Author: David 'cdlu' Graham
Greg Kroah-Hartman kicked off the second day of the 9th annual Ottawa Linux Symposium with a talk entitled “Linux Kernel Development – How, What, How fast, and Who?” to a solidly packed main room with an audience of more than 400 people.
Kroah-Hartman set up a large poster along the back wall of the session room with a relational chart showing the links between developers and patch reviewers for the current development kernel, along with an invitation for all those present whose names are on the chart to sign it.
He launched into his talk with a bubble chart of the development hierarchy as it is meant to work, showing a layer of kernel developers at the bottom who submit their patches to about 600 driver and file maintainers, who in turn submit the patches to subsystem maintainers, who in turn submit them to Andrew Morton or sometimes Linus Torvalds directly.
Andrew Morton was selected to maintain the stable tree while Linus worked on the development tree, Kroah-Hartman says, and explained how Morton merges all unstable patches into a tree called the -mm tree, which stands for memory management, Morton’s historical subtree and Linus actually maintains the stable kernel tree. While they will never admit it, says Kroah-Hartman, they now work effectively the opposite of how they intended.
Patches are submitted up the previously mentioned hierarchy and each person who reviews the patch and sends it up puts their name in the signed-off-by field of the patch. The large chart Kroah-Hartman printed and posted is made up of these signed-off-by field relations and shows that the actual relationships between the layers of developers does not operate quite the way the bubble chart he showed suggests.
A stable release of the kernel comes out approximately every 2.5 months, Kroah-Hartman says. Over the 2.5 years since the 2.6.11 kernel, changes to the kernel have taken place at an average rate of 2.89 patches per hour, sustained for the entire 2 and a half years. Kernel 2.6.19 alone sustained a rate of change of 4 changes per hour, Kroah-Hartman showed on a graph.

_Task directions_. Write out the article on Greg Kroah-Hartman's kernel development talk word for word, in full, before the listing.

_Supplied material_.
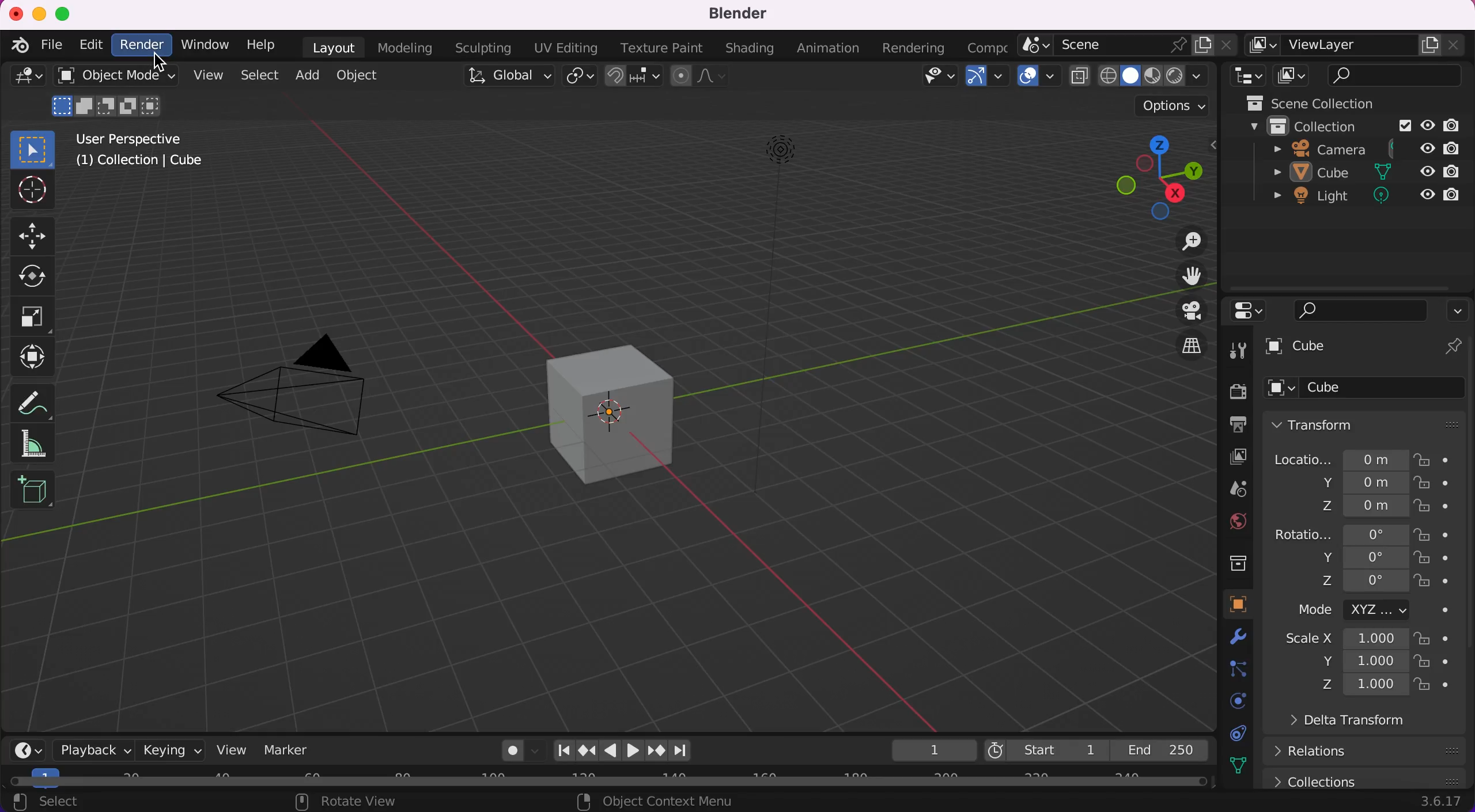 Image resolution: width=1475 pixels, height=812 pixels. What do you see at coordinates (40, 13) in the screenshot?
I see `minimize` at bounding box center [40, 13].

_Exercise solution_.
Author: David 'cdlu' Graham
Greg Kroah-Hartman kicked off the second day of the 9th annual Ottawa Linux Symposium with a talk entitled “Linux Kernel Development – How, What, How fast, and Who?” to a solidly packed main room with an audience of more than 400 people.
Kroah-Hartman set up a large poster along the back wall of the session room with a relational chart showing the links between developers and patch reviewers for the current development kernel, along with an invitation for all those present whose names are on the chart to sign it.
He launched into his talk with a bubble chart of the development hierarchy as it is meant to work, showing a layer of kernel developers at the bottom who submit their patches to about 600 driver and file maintainers, who in turn submit the patches to subsystem maintainers, who in turn submit them to Andrew Morton or sometimes Linus Torvalds directly.
Andrew Morton was selected to maintain the stable tree while Linus worked on the development tree, Kroah-Hartman says, and explained how Morton merges all unstable patches into a tree called the -mm tree, which stands for memory management, Morton’s historical subtree and Linus actually maintains the stable kernel tree. While they will never admit it, says Kroah-Hartman, they now work effectively the opposite of how they intended.
Patches are submitted up the previously mentioned hierarchy and each person who reviews the patch and sends it up puts their name in the signed-off-by field of the patch. The large chart Kroah-Hartman printed and posted is made up of these signed-off-by field relations and shows that the actual relationships between the layers of developers does not operate quite the way the bubble chart he showed suggests.
A stable release of the kernel comes out approximately every 2.5 months, Kroah-Hartman says. Over the 2.5 years since the 2.6.11 kernel, changes to the kernel have taken place at an average rate of 2.89 patches per hour, sustained for the entire 2 and a half years. Kernel 2.6.19 alone sustained a rate of change of 4 changes per hour, Kroah-Hartman showed on a graph.